Lab activities: Some exercises will be conducted as hands-on sessions during the course using supercomputing facilities. The student's own laptop will be required to access these resources during the theory class. Each hands-on session will involve writing a lab report with all the results. There are no days for theory classes and days for laboratory classes. Theoretical and practical activities will be interspersed during the same session to facilitate the learning process.
Reading/presentation assignments: Some exercise assignments will consist of reading documentation/papers that expand the concepts introduced during lectures. Some exercises will involve student presentations (randomly chosen).
Assessment: There will be one midterm exam in the middle of the course. The student is allowed to use any type of documentation (also digital via the student's laptop)
Evaluation methodology
The evaluation of this course can be obtained by continuous assessment. This assessment will take into account the following:
20% Attendance + participation
15% Midterm exam
65% Exercises (+ exercise presentations) and Lab exercises (+ Lab reports)
Details of the weight of each component of the course in the grade are described in the tentative scheduling section.
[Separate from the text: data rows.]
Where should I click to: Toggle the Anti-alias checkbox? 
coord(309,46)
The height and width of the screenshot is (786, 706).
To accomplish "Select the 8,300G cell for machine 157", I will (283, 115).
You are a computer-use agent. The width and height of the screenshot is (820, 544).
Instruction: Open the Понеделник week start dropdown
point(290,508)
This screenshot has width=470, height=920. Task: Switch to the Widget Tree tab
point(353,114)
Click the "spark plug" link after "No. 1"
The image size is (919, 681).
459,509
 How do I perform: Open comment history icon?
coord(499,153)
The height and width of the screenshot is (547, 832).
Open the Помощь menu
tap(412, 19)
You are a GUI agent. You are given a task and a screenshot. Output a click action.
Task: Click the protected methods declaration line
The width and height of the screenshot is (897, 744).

Course Exam: For those students who have not benefited from the continuous assessment, a course exam will be announced during the course. This exam includes evaluating the knowledge of the entire course (practical part, theoretical part, and self-learning part). During this exam, the student is not allowed to use any documentation (neither on paper nor digital).
Bibliography
Basic:
Class handouts and materials associated with this class -
Torres, J,
2019.
Understanding Supercomputing, to speed up machine learning algorithms (Course notes) -
Torres, J,
2018.
Programming in C and Linux basics will be expected in the course. In addition, prior exposure to parallel programming constructions, Python language, experience with linear algebra/matrices, or machine learning knowledge will be helpful.